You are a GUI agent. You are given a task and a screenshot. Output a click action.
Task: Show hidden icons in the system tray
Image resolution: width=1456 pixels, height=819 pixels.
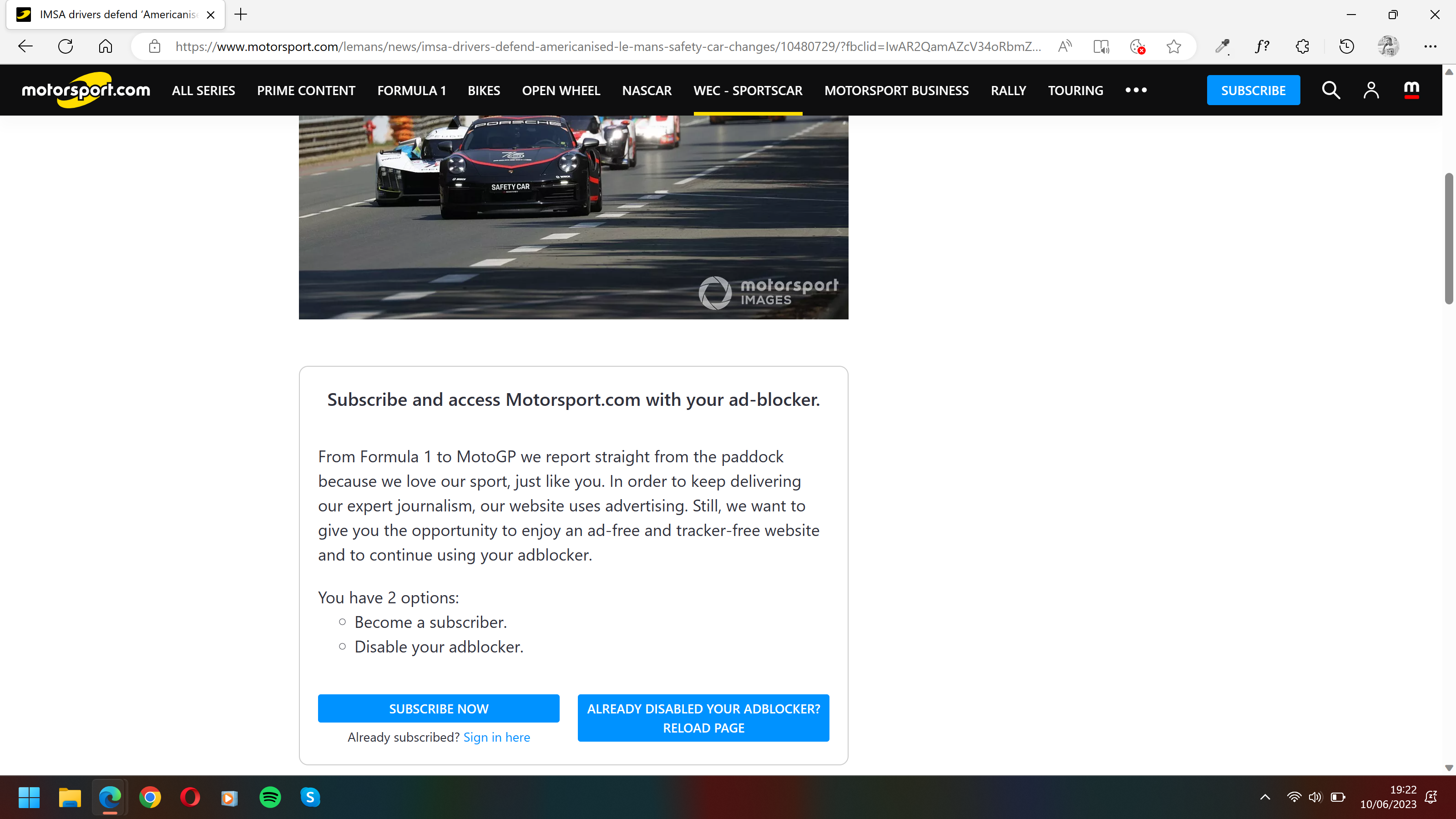point(1265,798)
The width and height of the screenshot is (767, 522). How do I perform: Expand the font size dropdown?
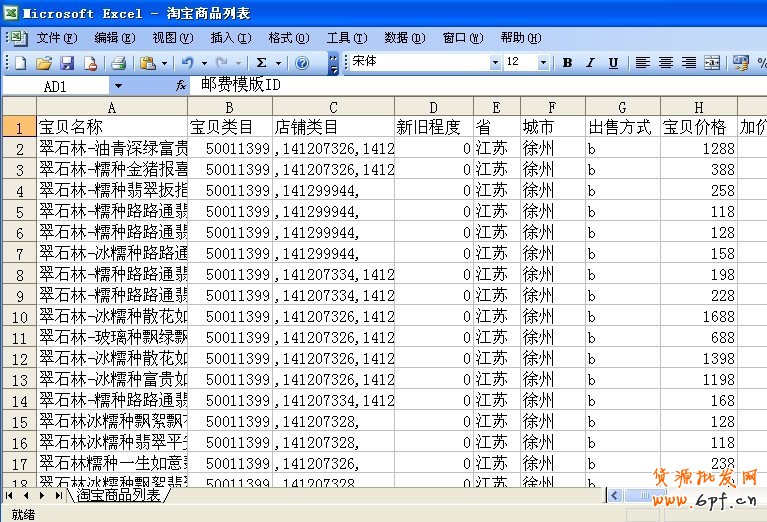[543, 63]
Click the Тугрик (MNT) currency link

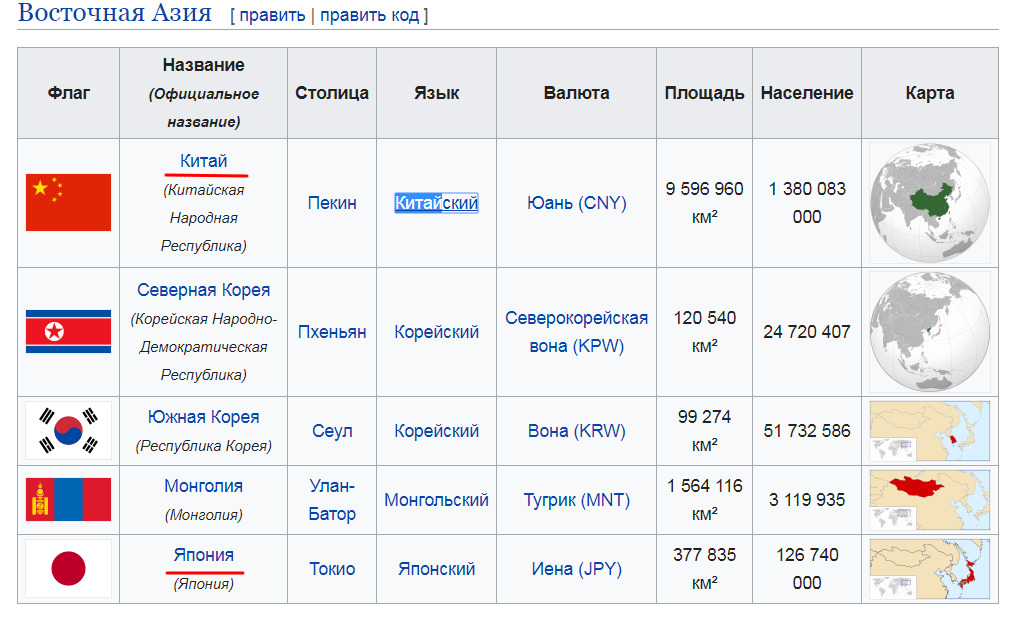pyautogui.click(x=576, y=500)
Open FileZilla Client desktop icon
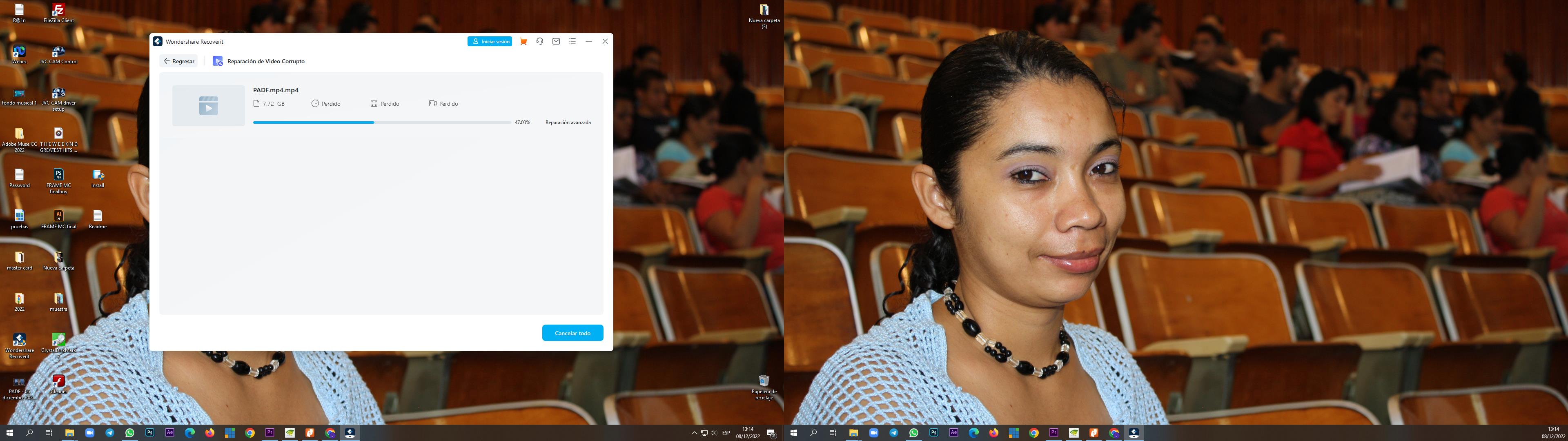Viewport: 1568px width, 441px height. click(58, 10)
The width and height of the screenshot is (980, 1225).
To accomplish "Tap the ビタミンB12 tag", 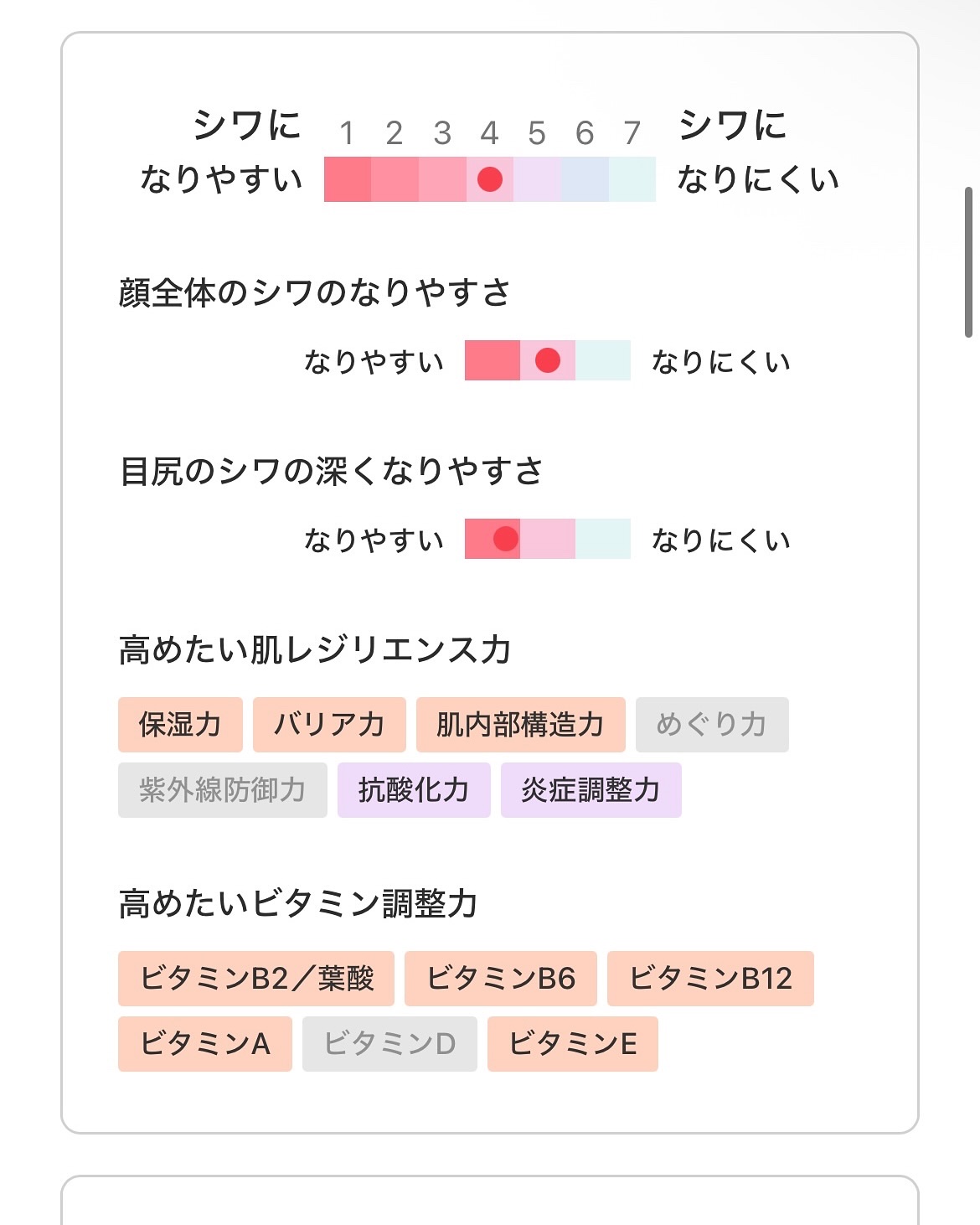I will 710,979.
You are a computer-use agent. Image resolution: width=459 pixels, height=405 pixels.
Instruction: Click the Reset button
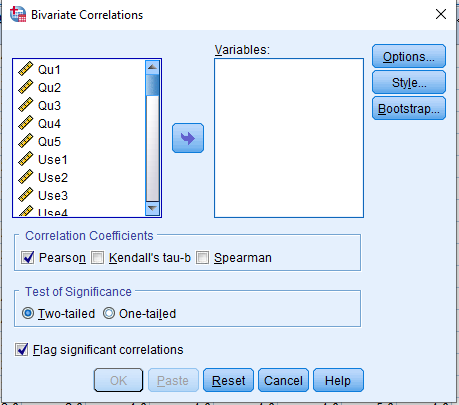[x=228, y=380]
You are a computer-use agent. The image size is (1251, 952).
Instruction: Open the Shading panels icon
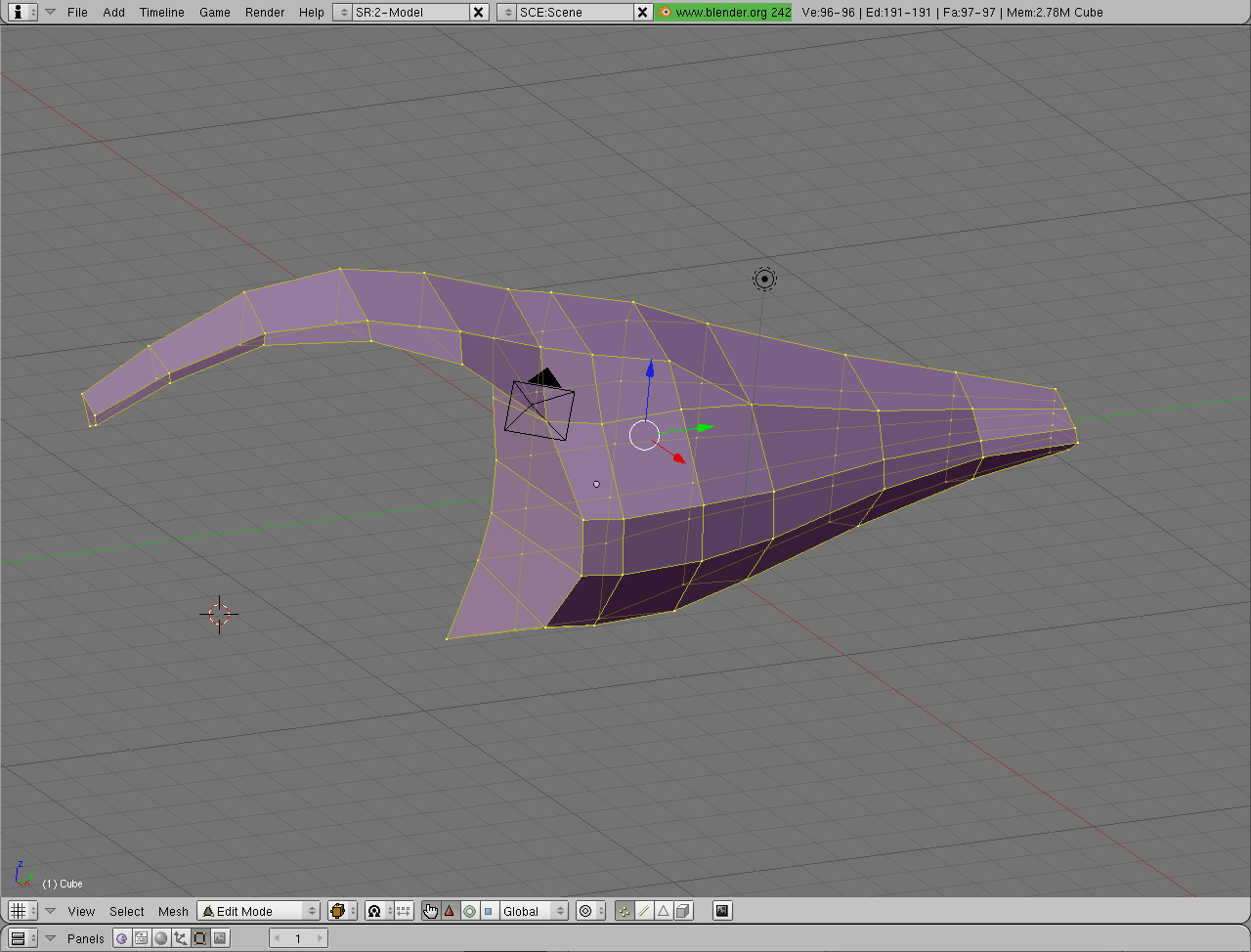[161, 938]
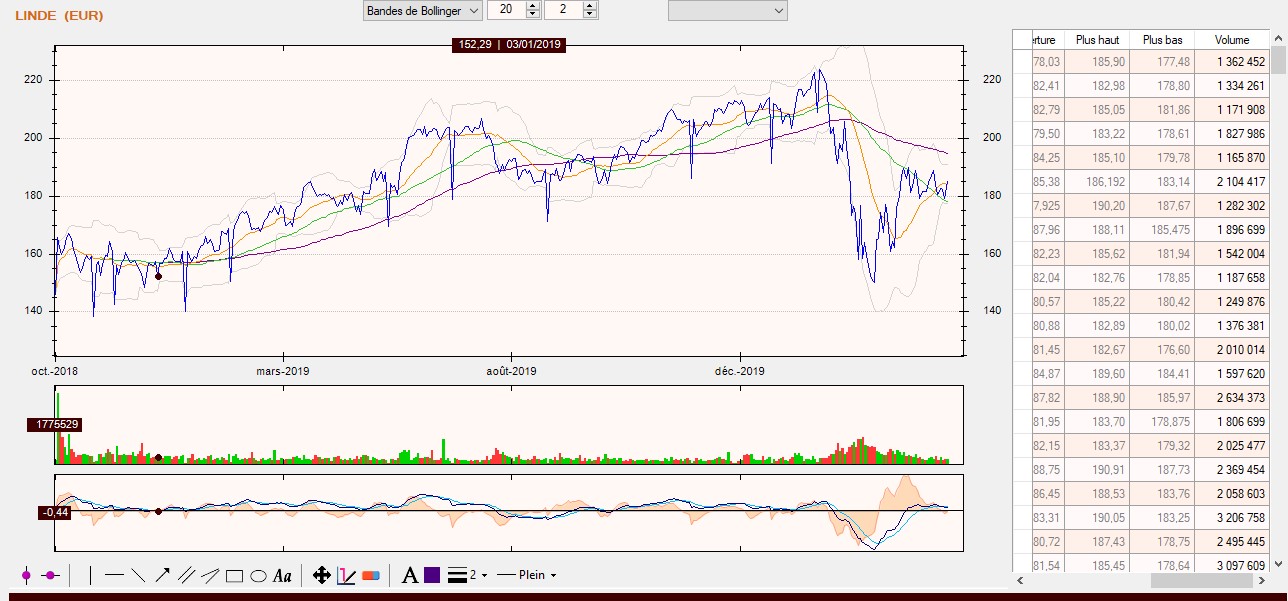Screen dimensions: 1288x601
Task: Open the font settings 'A' icon
Action: (409, 575)
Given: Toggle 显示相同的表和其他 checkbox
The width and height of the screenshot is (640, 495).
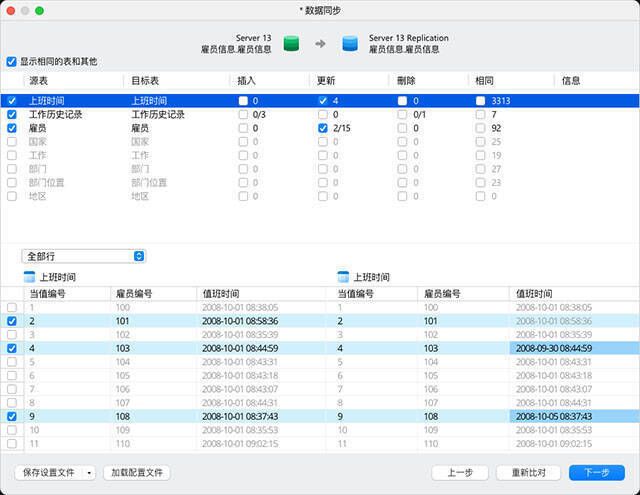Looking at the screenshot, I should click(12, 61).
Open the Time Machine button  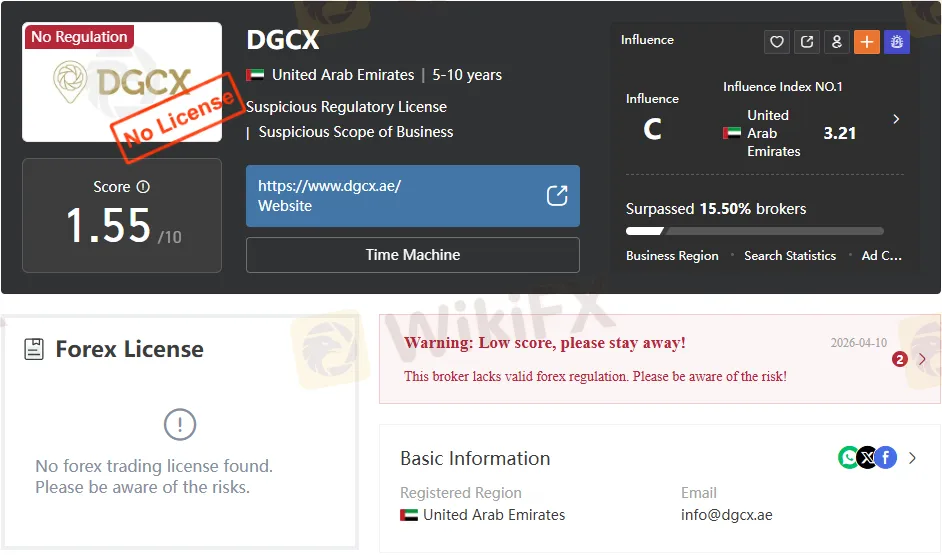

..........

EXERCISE DETAILS ▸ Recast the lines as a numbered list, starting with the first line and going on through the line that contains "point(1265,798)". Skip any blank lines and leave the pictures out.

WRITTEN ANSWER ▸
1. You are a GUI agent. You are given a task and a screenshot. Output a click action.
2. Task: Show hidden icons in the system tray
3. Image resolution: width=1456 pixels, height=819 pixels.
4. point(1265,798)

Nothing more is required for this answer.